| Source passage |
## start

Collectively we felt inspired through discussions in class about the future of robotics and how they can be used to improve the safety within the building industry.  From this we wanted to see what has been done so far to mitigate these hazards and explore the future of what is possible.


Relation to Intelligent Buildings:


With the increasing number of high-rise and large-scale buildings, modern buildings are becoming intelligent, and are incurring high construction costs and requiring careful maintenance. Maintenance for buildings significantly depends on human labor, unlike other construction processes that are gradually being automated. Accidents may produce very high social and economic losses. Additionally, the reliability of the manual inspection approach is questionable because human judgement is always subjective. Consequently, the poor inspection result will cause either excessive or inadequate repairing work that is undesirable in term of costing and safety. To address this problem, herein, a robotic building maintenance system using multi-robot concepts, can improve the efficiency and economic feasibility of the process. 


Challenges:

Not a lot of progress has been made in relation to building industry in terms of using robots for maintenance; instead the majority of robots have been used towards actual construction of the buildings.  A challenge for us will be to find information related to the future of robotics, specifically for maintenance.

## end

| Entries supplied |
## start

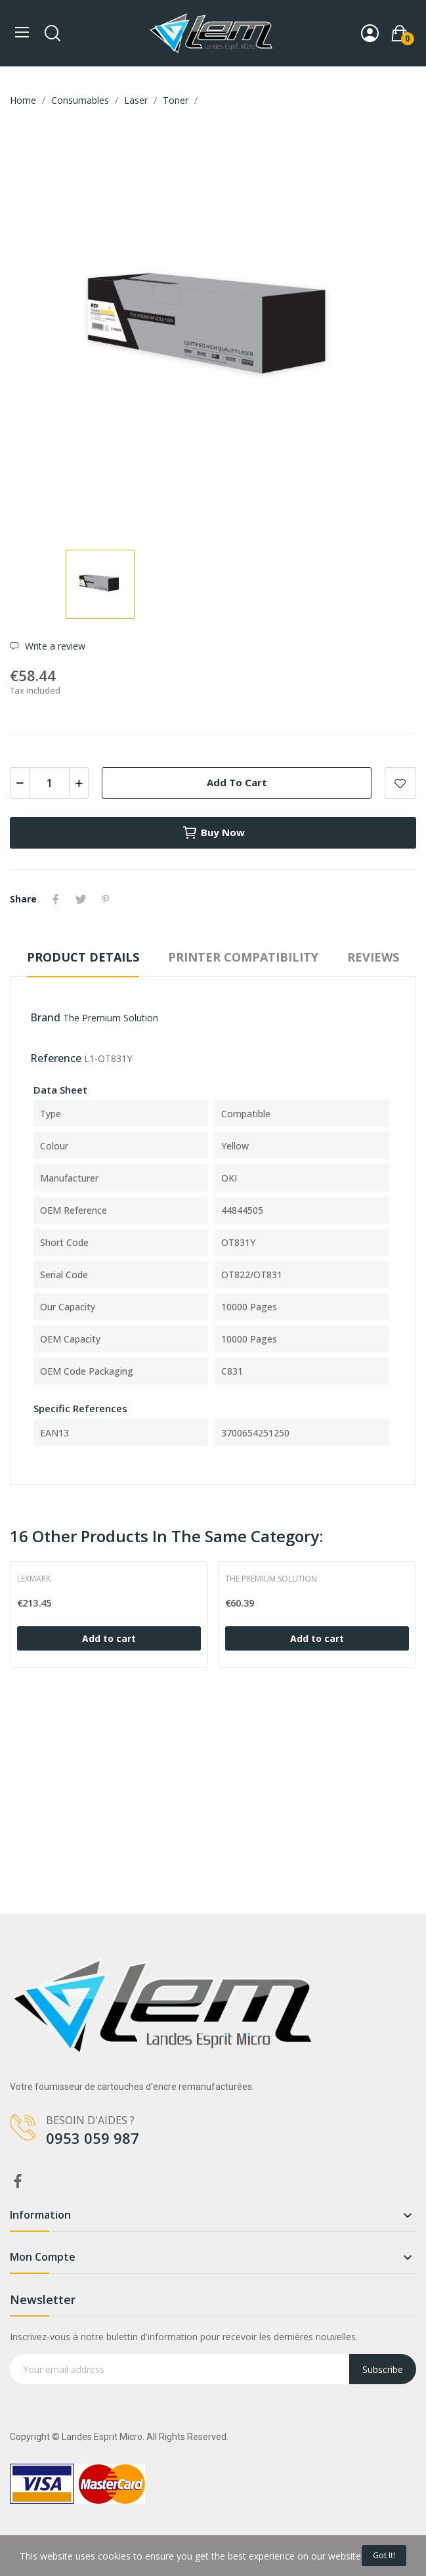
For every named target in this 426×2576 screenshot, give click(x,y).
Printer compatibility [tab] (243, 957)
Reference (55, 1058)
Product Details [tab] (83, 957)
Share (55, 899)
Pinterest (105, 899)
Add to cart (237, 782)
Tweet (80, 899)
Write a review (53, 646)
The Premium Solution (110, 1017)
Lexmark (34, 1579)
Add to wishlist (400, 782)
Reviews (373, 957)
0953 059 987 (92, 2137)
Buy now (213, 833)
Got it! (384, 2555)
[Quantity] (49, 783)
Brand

## end

| To do |
Answer these questions about the passage on robotic building maintenance:
1. What inspired the group, according to the opening paragraph?
2. Why does the passage call the reliability of manual inspection questionable?
3. What have most robots in the building industry been used for, according to the challenges section?

| Response below |
1. Class discussions about the future of robotics and how robots can improve safety in the building industry.
2. Because human judgement is always subjective.
3. The actual construction of buildings.